[PROBLEM TO SOLVE]
Can you recast the lines from the first one up to and including the line with "Action: pos(235,220)" as a JSON list of strings, one string per line, with blank lines left out?

-------- MATERIAL FOR THE TASK --------

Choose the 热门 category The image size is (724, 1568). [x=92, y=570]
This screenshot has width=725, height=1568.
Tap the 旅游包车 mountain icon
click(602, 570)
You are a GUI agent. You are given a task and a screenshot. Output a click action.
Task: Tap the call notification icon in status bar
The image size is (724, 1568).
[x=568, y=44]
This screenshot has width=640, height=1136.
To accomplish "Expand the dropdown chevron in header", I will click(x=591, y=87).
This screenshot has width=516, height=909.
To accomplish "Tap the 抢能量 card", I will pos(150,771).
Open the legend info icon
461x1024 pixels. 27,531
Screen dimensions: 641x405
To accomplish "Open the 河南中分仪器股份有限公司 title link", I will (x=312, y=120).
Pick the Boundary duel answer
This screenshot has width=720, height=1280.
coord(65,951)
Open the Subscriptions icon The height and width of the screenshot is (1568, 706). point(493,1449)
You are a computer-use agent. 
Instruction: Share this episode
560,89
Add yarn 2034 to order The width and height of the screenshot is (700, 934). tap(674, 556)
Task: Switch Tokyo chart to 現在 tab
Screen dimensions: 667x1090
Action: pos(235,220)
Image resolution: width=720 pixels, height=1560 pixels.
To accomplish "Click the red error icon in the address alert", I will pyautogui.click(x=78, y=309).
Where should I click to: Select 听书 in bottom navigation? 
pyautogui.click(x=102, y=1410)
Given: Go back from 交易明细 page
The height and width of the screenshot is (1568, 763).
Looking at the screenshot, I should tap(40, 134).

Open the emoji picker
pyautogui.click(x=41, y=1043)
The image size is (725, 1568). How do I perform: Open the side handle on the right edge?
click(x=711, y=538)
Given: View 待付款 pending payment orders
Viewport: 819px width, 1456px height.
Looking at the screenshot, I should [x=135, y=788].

--------

[TASK RESULT]
[
  "Choose the 热门 category The image size is (724, 1568). [x=92, y=570]",
  "This screenshot has width=725, height=1568.",
  "Tap the 旅游包车 mountain icon",
  "click(602, 570)",
  "You are a GUI agent. You are given a task and a screenshot. Output a click action.",
  "Task: Tap the call notification icon in status bar",
  "The image size is (724, 1568).",
  "[x=568, y=44]",
  "This screenshot has width=640, height=1136.",
  "To accomplish \"Expand the dropdown chevron in header\", I will click(x=591, y=87).",
  "This screenshot has width=516, height=909.",
  "To accomplish \"Tap the 抢能量 card\", I will pos(150,771).",
  "Open the legend info icon",
  "461x1024 pixels. 27,531",
  "Screen dimensions: 641x405",
  "To accomplish \"Open the 河南中分仪器股份有限公司 title link\", I will (x=312, y=120).",
  "Pick the Boundary duel answer",
  "This screenshot has width=720, height=1280.",
  "coord(65,951)",
  "Open the Subscriptions icon The height and width of the screenshot is (1568, 706). point(493,1449)",
  "You are a computer-use agent. ",
  "Instruction: Share this episode",
  "560,89",
  "Add yarn 2034 to order The width and height of the screenshot is (700, 934). tap(674, 556)",
  "Task: Switch Tokyo chart to 現在 tab",
  "Screen dimensions: 667x1090",
  "Action: pos(235,220)"
]